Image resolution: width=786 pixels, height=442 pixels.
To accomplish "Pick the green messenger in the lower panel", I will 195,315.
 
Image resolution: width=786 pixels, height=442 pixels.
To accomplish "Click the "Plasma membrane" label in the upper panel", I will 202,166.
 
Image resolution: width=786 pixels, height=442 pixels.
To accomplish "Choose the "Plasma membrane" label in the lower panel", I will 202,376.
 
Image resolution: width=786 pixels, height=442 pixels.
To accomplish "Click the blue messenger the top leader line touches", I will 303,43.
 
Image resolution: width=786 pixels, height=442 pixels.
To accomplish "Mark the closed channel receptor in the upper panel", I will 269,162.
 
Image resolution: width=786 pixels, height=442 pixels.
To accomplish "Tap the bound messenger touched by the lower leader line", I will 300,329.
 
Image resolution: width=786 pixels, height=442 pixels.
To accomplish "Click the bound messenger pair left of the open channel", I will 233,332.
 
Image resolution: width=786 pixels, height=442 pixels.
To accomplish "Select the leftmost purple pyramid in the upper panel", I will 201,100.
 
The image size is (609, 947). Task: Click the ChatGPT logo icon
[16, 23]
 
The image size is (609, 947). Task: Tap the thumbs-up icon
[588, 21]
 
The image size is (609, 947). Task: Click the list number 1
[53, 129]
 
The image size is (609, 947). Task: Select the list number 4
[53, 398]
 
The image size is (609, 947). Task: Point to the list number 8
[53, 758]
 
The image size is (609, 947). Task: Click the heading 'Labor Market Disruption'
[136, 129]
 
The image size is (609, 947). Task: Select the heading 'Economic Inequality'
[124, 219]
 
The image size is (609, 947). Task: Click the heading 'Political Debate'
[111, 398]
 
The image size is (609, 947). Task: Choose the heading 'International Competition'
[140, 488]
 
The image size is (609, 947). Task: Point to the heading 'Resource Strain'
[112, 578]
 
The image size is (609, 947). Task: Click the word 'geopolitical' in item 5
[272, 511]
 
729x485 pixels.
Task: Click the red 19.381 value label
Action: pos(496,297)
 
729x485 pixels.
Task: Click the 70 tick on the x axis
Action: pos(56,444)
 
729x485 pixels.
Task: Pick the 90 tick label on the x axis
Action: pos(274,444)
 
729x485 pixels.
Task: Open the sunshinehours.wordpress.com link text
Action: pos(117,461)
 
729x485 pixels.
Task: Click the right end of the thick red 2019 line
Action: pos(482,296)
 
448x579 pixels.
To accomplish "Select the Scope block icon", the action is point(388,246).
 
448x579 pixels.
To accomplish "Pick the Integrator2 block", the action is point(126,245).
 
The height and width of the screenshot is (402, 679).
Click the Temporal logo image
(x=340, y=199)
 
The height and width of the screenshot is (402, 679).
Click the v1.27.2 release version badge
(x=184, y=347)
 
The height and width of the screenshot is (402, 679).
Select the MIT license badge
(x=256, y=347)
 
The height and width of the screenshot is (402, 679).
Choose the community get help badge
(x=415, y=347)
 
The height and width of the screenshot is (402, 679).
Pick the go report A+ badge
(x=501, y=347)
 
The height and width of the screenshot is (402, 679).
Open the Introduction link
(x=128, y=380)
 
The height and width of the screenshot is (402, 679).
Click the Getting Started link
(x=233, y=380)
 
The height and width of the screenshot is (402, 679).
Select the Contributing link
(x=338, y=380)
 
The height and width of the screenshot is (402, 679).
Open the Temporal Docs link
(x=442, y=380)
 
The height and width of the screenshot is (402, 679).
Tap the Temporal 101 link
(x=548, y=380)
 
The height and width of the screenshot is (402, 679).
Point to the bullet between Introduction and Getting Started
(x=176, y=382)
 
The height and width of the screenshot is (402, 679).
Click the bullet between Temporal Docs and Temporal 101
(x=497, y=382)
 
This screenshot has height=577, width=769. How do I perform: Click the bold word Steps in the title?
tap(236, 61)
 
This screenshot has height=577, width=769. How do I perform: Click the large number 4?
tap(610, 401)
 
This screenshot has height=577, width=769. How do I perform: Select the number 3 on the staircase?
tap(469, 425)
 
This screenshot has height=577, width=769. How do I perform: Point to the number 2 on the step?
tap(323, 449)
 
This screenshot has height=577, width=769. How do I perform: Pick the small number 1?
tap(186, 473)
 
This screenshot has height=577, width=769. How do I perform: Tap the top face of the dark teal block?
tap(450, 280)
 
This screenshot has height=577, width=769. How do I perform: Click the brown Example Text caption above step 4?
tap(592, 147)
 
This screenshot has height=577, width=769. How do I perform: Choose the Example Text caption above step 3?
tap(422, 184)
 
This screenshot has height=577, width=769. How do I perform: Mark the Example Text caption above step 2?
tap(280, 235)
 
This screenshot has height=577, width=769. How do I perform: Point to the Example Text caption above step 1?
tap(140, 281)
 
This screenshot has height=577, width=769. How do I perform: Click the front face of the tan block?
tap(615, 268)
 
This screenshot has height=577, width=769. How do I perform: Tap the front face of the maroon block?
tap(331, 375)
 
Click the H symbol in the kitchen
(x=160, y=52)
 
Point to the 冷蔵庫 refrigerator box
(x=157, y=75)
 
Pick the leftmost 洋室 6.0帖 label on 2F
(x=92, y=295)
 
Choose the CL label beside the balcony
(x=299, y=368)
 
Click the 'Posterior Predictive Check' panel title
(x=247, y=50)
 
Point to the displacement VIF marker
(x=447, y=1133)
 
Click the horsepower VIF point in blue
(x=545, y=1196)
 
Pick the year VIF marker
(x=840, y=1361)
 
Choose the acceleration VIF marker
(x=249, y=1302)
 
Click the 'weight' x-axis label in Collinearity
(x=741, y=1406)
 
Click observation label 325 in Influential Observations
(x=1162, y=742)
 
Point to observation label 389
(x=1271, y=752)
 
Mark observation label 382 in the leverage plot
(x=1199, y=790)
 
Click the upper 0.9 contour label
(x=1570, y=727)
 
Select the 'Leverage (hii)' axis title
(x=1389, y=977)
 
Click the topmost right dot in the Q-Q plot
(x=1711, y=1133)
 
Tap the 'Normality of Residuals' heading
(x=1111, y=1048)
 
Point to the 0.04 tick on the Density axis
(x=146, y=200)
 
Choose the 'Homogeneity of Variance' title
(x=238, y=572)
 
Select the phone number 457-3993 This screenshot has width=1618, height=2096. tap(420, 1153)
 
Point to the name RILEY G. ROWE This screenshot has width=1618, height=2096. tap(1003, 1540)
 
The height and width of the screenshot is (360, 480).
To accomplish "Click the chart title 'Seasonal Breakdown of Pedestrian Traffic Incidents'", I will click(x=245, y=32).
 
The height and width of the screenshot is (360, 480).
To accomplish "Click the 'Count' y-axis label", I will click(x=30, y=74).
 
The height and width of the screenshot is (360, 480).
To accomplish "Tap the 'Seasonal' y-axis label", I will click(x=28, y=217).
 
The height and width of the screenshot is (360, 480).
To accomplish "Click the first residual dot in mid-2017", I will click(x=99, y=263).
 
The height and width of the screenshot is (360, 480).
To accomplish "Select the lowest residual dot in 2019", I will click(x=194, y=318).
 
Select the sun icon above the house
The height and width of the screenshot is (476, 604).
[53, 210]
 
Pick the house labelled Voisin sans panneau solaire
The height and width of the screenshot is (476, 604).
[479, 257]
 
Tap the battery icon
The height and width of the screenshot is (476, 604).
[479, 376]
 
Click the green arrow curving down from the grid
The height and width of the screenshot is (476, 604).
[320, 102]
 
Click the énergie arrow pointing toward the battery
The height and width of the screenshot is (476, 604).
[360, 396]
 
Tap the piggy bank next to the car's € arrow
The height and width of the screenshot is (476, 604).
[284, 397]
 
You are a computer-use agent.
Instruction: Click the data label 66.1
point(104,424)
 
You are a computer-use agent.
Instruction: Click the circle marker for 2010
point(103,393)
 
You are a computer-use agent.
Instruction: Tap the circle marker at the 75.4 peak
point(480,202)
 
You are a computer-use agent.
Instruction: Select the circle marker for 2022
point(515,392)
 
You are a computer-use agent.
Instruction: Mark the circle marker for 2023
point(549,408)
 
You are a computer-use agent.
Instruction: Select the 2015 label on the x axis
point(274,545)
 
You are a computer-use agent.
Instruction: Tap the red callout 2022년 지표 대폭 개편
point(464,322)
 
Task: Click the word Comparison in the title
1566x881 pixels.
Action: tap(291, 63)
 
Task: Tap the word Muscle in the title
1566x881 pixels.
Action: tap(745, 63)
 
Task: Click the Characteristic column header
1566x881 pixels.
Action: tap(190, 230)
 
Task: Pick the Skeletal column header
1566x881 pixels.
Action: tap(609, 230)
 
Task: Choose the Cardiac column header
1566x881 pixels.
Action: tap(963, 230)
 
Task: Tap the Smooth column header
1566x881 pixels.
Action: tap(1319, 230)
= = = = = = =
» **Exercise requirements**
Give the material from the line containing "on the staircase?" up to and including the line containing "tap(450, 280)" as a JSON list of strings, one string per line, leaving out blank lines.

» **Result of the task**
[
  "This screenshot has height=577, width=769. How do I perform: Select the number 3 on the staircase?",
  "tap(469, 425)",
  "This screenshot has height=577, width=769. How do I perform: Point to the number 2 on the step?",
  "tap(323, 449)",
  "This screenshot has height=577, width=769. How do I perform: Pick the small number 1?",
  "tap(186, 473)",
  "This screenshot has height=577, width=769. How do I perform: Tap the top face of the dark teal block?",
  "tap(450, 280)"
]